Is it now possible to use docker-compose along with nvidia-docker? If so, how?
I too would be interesting in using docker-compose along with nvidia-docker
See #39 ;)
I've been looking at ways to use cuda containers at my workplace, as our lab shares a common Nvidia workstation, and I'd like interact with this server in a more abstract manner so that 1) I can more readily port my robotics work to any nvidia workstation, and 2) minimize the impact of changes effecting others using shared research workstation.

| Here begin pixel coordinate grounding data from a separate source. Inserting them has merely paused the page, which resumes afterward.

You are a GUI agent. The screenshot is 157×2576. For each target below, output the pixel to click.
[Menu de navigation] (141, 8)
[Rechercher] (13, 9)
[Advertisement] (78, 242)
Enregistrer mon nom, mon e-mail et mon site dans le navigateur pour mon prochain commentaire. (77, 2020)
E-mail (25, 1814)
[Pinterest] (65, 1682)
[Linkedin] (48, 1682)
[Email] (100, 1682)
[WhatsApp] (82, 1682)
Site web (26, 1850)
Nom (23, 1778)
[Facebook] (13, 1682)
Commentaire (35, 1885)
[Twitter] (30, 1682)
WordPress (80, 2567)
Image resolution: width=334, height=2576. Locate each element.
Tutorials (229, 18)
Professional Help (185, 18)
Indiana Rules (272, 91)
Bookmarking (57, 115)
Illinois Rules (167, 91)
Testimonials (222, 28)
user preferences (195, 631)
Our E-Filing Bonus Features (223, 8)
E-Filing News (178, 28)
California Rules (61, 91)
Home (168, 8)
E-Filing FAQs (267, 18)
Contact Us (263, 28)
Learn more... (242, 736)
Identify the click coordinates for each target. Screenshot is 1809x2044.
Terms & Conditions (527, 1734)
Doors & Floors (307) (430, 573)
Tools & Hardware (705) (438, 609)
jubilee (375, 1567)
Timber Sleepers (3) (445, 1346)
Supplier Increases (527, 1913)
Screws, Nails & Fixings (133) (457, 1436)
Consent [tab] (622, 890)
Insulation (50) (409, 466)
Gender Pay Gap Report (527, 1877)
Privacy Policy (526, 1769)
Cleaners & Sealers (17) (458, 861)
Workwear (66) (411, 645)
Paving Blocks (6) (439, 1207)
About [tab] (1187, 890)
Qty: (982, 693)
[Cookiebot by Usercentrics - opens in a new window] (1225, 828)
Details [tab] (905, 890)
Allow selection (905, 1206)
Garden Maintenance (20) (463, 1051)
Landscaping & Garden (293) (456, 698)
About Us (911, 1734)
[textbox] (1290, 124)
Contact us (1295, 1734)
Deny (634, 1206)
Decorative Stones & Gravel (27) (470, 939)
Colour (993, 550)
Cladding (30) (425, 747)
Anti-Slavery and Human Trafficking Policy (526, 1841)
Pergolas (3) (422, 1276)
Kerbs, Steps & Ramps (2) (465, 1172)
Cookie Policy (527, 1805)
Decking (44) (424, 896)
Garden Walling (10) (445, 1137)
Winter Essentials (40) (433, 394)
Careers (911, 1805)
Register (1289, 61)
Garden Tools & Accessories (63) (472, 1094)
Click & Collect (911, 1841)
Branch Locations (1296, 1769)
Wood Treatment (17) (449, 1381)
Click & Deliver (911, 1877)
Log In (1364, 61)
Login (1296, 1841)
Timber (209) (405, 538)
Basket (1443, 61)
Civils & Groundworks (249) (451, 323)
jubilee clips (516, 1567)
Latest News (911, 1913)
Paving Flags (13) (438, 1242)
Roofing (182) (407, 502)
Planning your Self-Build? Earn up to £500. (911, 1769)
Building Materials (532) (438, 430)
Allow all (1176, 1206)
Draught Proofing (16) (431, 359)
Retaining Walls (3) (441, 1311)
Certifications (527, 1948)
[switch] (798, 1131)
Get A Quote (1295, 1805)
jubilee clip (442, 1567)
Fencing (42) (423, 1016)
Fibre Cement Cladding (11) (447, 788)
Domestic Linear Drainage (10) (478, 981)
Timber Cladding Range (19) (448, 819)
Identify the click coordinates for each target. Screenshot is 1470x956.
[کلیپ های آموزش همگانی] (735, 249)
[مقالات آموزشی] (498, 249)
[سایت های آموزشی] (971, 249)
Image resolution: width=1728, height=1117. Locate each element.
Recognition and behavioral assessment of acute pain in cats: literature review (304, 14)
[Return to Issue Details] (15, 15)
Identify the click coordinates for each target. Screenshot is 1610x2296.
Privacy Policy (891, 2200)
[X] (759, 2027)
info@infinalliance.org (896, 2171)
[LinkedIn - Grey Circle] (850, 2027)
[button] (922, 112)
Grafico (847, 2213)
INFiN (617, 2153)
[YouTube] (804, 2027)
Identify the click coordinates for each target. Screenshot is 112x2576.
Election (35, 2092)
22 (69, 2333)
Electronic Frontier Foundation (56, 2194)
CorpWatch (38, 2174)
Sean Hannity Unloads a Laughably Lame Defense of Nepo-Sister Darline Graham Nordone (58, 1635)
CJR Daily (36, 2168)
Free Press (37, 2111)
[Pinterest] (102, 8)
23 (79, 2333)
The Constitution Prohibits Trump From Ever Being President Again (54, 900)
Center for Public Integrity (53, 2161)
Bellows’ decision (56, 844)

One gap I'm wrestling with is how to incorporate the current NVIDIA Docker wrapper with the rest of the existing docker ecosystem: docker compose, machine, and swarm. The current drop-in replacement for docker run|create CLI is awesome, but it only gets us so far. The moment we need to use any additional tooling for abstracting or scaling up our apps or avoiding the need to interact with the host directly, well its hard to get to that last step.
So I'm thinking this might be a case for making relevant docker plugin, harkening back to a recent post on the Docker blog, Extending Docker with Plugins. That post was perhaps geared more towards networking and storage drivers, but perhaps our issue here could be treated as a custom volume management. I feel the same level of integration of GPU device options may be called for to achieve the desired user experience in cloud development or cluster computing with Nvidia. This'll most likely call for something more demanding than shell scripts to extend the needed interfaces, so I'd like to hear the rest of the community's and Nvidia devs take on this.